In 1915, American Marconi had sued the Atlantic Communications Company for
patent infringement -- this suit incidentally pitted Marconi against his 1909 Nobel
prize co-winner Karl Braun. And for the first time Stone joined the legal fray, in
support of the defense, in order to promote his own tuning patent. It is likely a
decision would have resulted in the court recognition that he wouldn't get until
1935. However, the outbreak of World War One in Europe caused the case to be
suspended as Marconi returned to his native Italy to support the Allied cause. Later,
the United States entered the war on the Allied side, and the government seized the
Atlantic Communications Company assets as enemy (German) property, so this
legal case was never concluded.

In the Court of Claims compensation case (this was the case reviewed in 1943 by
the Supreme Court), the U.S. government brought up Stone's largely forgotten
patent in its defense, and in 1935 the court upheld the contention that the Stone
patent had priority over Marconi's. (According to his biographer, a gratified Stone
wrote that "the Court of Claims had declared him to be the inventor of coupling,
and as letters of his at the time show, he took this for permanent acclaim".) The
American Marconi side -- stubborn to the end and not used to losing -- appealed
this decision, but eight years later the Supreme Court came to the same conclusion.
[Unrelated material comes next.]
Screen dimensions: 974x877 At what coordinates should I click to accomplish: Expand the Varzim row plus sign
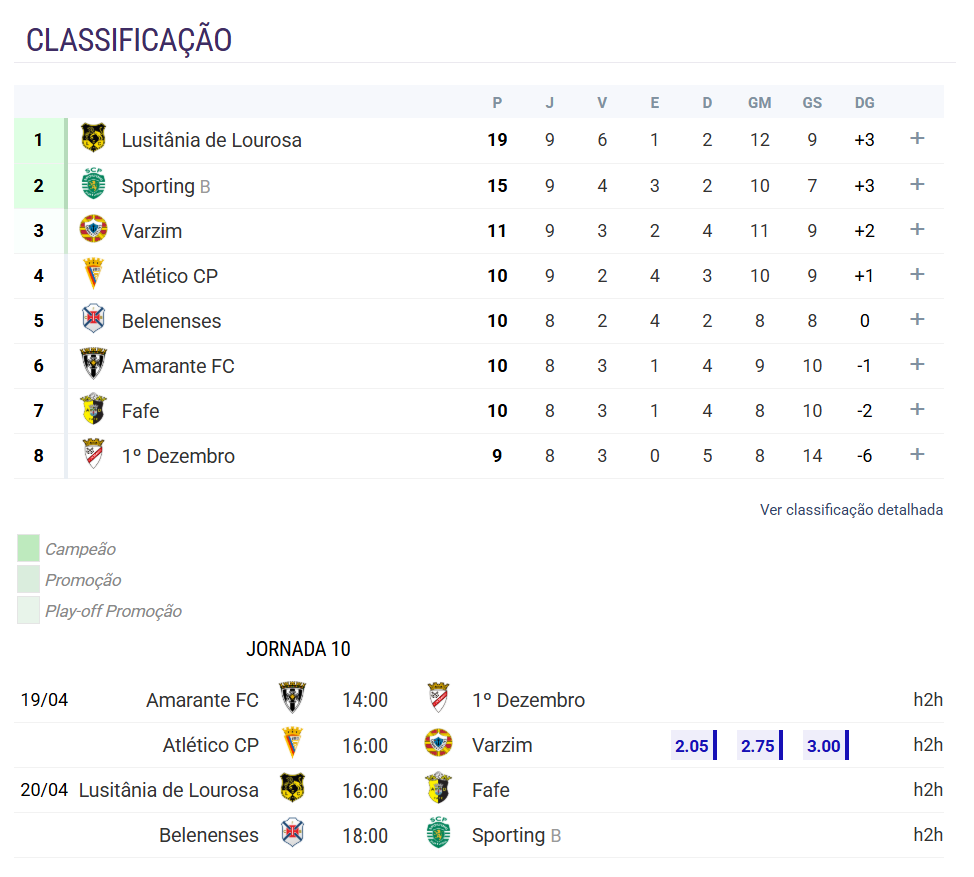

Since this was a patent case, the opinions make for complex reading. But, overall,
the Marconi plaintiffs fared badly with the Supreme Court's decision. They were
denied any compensation for Fleming's two-element vacuum-tube patent, because
the court ruled it had been improperly granted, thus was invalid. In addition,
sustaining the 1935 decision by the Court of Claims, the court ruled against the
Marconi side on almost all of the claims for Marconi's tuning patent. Again, there
are two important facts to remember about the 1943 ruling -- the case was not about
Marconi's initial invention of a practical system of radiotelegraphy, but instead
covered a later refinement -- variable four-circuit tuning. And although Marconi's
tuning patent was overturned, it was not because of Tesla, but because of Stone's
and Lodge's priority.

The idea that somehow this case was "a great victory for Tesla" ignores clear and
definitive statements in the ruling to the contrary. For example, from Justice
Frankfurter's dissenting opinion on the tuning patent, which sided with Marconi
(but NOT Tesla):

The inescapable fact is that Marconi in his basic patent hit upon something that
had eluded the best brains of the time working on the problem of wireless
communication--Clerk Maxwell and Sir Oliver Lodge and Nikola Tesla.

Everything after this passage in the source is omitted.